Not shocking, but a little surprising.
Being a mom of a 14-month-old I’m very conscious about how much ‘screen time’ is around Chloé. That also includes a show I may be watching. Mainly because, I don’t want the TV to preoccupy her, or always be a constant. I don’t want her to grow up feeling that she can’t play or do arts and crafts without it on. Even if it’s for background noise.
In a recent survey, 90 percent of parents said their children under age 2 watch some form of electronic media. On average, children this age watch televised programs one to two hours per day.
I can agree that my little Chloé probably watches that much. Definitely not two hours, but at least one hour total.
I’m not super comfortable with the idea of having a television entertain her, but there are times when I need to use it as a babysitter, as bad as it sounds.
For instance, when I’m making dinner and I can’t have her running around the kitchen. I’ll put her in the exersaucer and let her watch a quick pre-taped PBS show. She enjoys it, and I get to finish dinner quicker.

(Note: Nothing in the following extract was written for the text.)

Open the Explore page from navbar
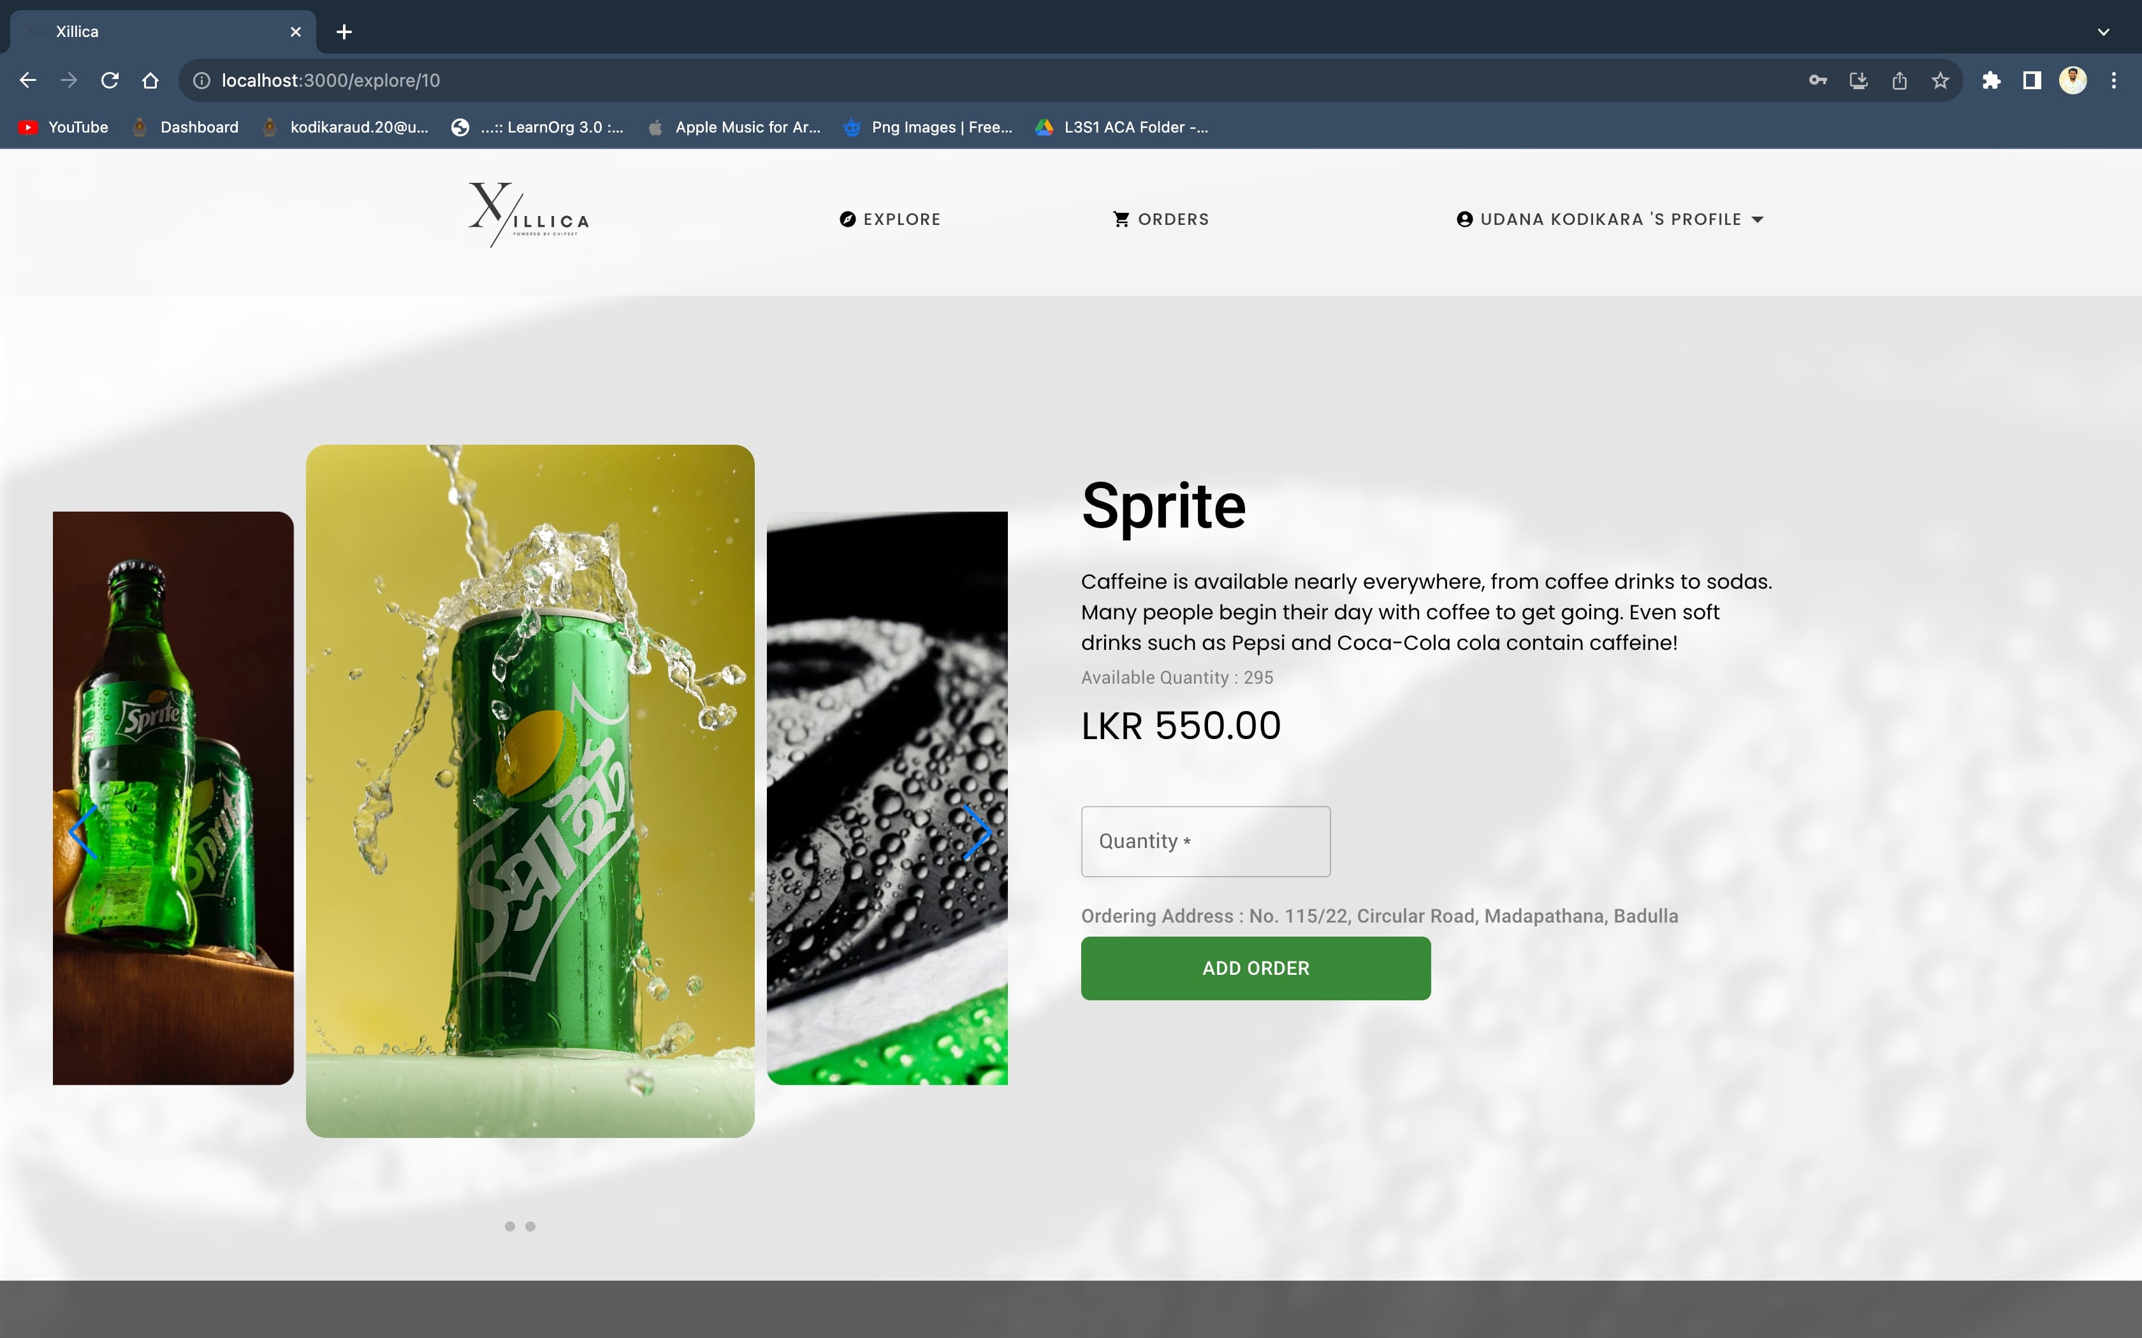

Another instance, when she wakes up, she likes to eat her Cheerios and watch Sesame Street or Curious George. It’s kind of become a routine.
Thankfully nothing holds her attention too long at this age, so I don’t have to worry just yet about her loving TV. But, the thought of it being bad for her does always stick in the back of my mind.

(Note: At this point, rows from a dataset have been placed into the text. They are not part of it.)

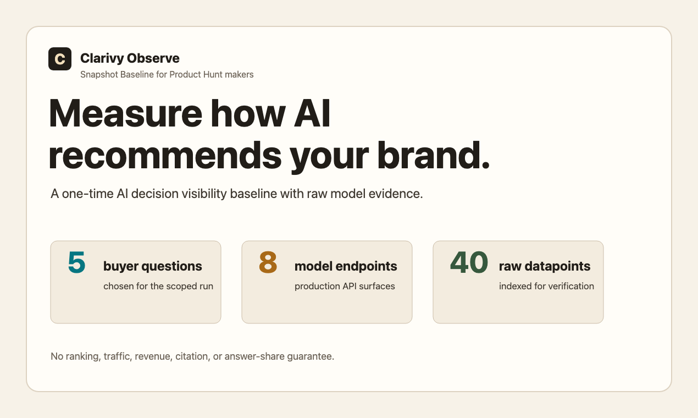This screenshot has width=698, height=418.
Task: Click the Measure how AI headline
Action: [190, 113]
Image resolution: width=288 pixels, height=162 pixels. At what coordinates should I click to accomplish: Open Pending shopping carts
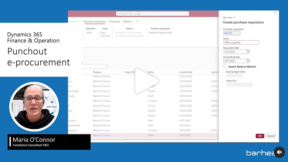(160, 33)
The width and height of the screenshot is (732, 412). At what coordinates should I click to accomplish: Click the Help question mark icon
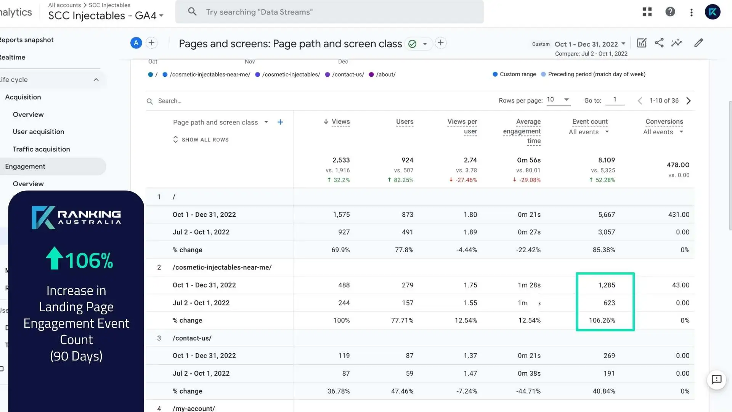pyautogui.click(x=670, y=12)
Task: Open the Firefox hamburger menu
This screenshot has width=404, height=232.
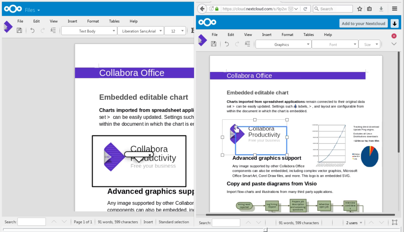Action: coord(395,9)
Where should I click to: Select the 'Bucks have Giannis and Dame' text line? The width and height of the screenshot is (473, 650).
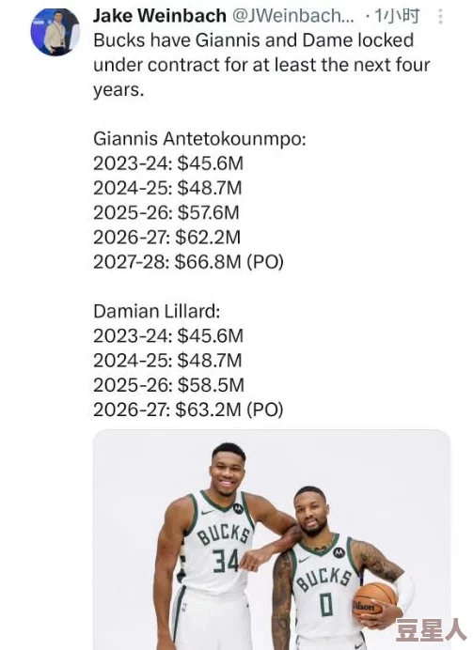pyautogui.click(x=254, y=40)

Does that make me a bad mom for still doing it? So, what’s a working mama to do?
The report recommends that parents and caregivers:
– Set media limits for their children before age 2, bearing in mind that the AAP discourages media use for this age group. Have a strategy for managing electronic media if they choose to engage their children with it.
– Instead of screens, opt for supervised independent play for infants and young children during times that a parent cannot sit down and actively engage in play with the child. For example, have the child play with nesting cups on the floor nearby while a parent prepares dinner.
– Avoid placing a television set in the child’s bedroom.
– Recognize that their own media use can have a negative effect on children.
According Dr. Brown, a member of the AAP Council on Communications and Media, “In today’s ‘achievement culture,’ the best thing you can do for your young child is to give her a chance to have unstructured play—both with you and independently. Children need this in order to figure out how the world works.”
The question now is, how realistic is this for parents?